Every statistical model and hypothesis test has assumptions.
And yes, if you’re going to use a statistical test, you need to check whether those assumptions are reasonable to whatever extent you can.
Some assumptions are easier to check than others. Some are so obviously reasonable that you don’t need to do much to check them most of the time. And some have no good way of being checked directly, so you have to use situational clues.
There are so many nuances with assumptions as well: depending on a lot of the details of your particular study and data set, violations of some assumptions may be more or less serious. It depends on a lot of details: sample sizes, imbalance in the data across groups, whether the study is exploratory or confirmatory, etc.
And here’s the kicker: the simple rules your stats professor told you to use to test assumptions were absolutely sufficient when you were learning about tests and assumptions. But now that you’re doing real data analysis? It’s time to dig into the details.
So here are some guidelines about checking assumptions that should help you make decisions about which to check and when to conclude that you’ve checked enough.
Before you begin
- make sure you understand what the assumptions are and what they mean. There is a lot of misinformation and vague information out there about assumptions.
- Don’t forget that when assumptions violations are serious, it will call into question all your results.

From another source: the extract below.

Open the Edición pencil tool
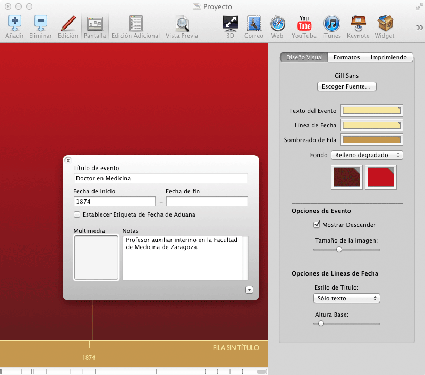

This really is important.
Don’t rely on a single statistical test to decide if another test’s assumptions have been met.
There are many tests, like Levene’s test for homogeneity of variance, the Kolmogorov-Smirnov test for normality, the Bartlett’s test for sphericity, whose main usage is to test the assumptions of another test.
These tests probably have other uses, but this is how I’ve generally seen them used.
These tests provide useful information about whether an assumption is being met. But they’re just one piece of information that you should use to decide if the assumption is reasonable.
Because, nuances.
Let’s use that same example of Levene’s test of homogeneity of variance. It’s often used in ANOVA as a sole decision criterion. And software makes it so easy.
But it’s too simple.
- It relies too much on p-values, and therefore, sample sizes. If the sample size is large, Levene’s will have a smaller p-value than if the sample size is small, given the same variances.So it’s very likely that you’re overstating a problem with the assumption in large samples and understating it in small samples. You can’t ignore the actual size difference in the variances when making this decision. So sure, look at the p-value, but also look at the actual variances and how much bigger some are than others. (In other words, actually look at the effect size, not just the p-value).
- The ANOVA is generally considered robust to violations of this assumption when sample sizes across groups are equal. So even if Levene’s is significant, moderately different variances may not be a problem in balanced data sets. Keppel (1992) suggests that a good rule of thumb is that if sample sizes are equal, robustness should hold until the largest variance is more than 9 times the smallest variance.
- This robustness goes away the more unbalanced the samples are. So you need to use judgment here, taking into account both the imbalance and the actual difference in variances.
Gather Evidence Instead
Use the results of the Levene’s test as one piece of evidence you’ll use to make a decision.
In addition to that and the ratio rule of thumb, the other pieces of info could potentially include:
- A graph of your data. Is there an obvious difference in spread across groups?
- A different test of the same assumption, if it exists. (Hartley’s F-max is another one for equal variances). See if the results match.
Consider each piece of evidence within the wider data context.
Now make a judgment. Take into account the sample sizes when interpreting p-values from any tests.
I know it’s not comfortable to make judgments based on uncertain information. Experience helps here.
But remember, in data analysis, it’s impossible not to.
Be transparent in what you did and on what evidence you based your decision.
Sam says
Hi,
I have a large dataset with two groups, each with 19,735 values. The data looks quite homogenous, but all tests for homogeneity turn up very significant p-values when I include all the data. But if I sub-sample the data to extract just 1000 rows of the data (I didn’t even take care to ensure the number of sub-samples between the groups was consistent) the homogeneity test turns up a non-significant p-value. Essentially this shows that the significant p-value I get is in large-part my large sample sizes.
It does seem silly, with large sample sizes tests for normality and homogeneity seem to be almost useless, it feels almost like being punished for having large sample sizes! I’ll probably just forget the hassle and use a non-parametric test as I really don’t know enough about statistics to make a good judgement as to whether the amount of heterogeneity I have is too much. Luckily I guess my large sample size will make the power of any test I do quite high.
Karen Grace-Martin says
Hi Sam,
This is a great example!
Rick says
Thank you for this insightful post.
I had a question on a data project I was recently working on. The requirement is to compare the performance between two samples, where one sample has 366 records and the other has 592 records. The sample variances are 1.202 and 1.304 respectively. Planning to do a t-hypothesis test for means for this. However, to establish homogeneity of variance using Levene test, are the different sample sizes alright or are they not appropriate for the Levene test.
Thank you for your advice.
-Rick
Karen Grace-Martin says
Hi Rick,
I wouldn’t use Levene test here. It’s a perfect example of where it’s likely to be significant even though the variances are quite similar, just due to your large sample size.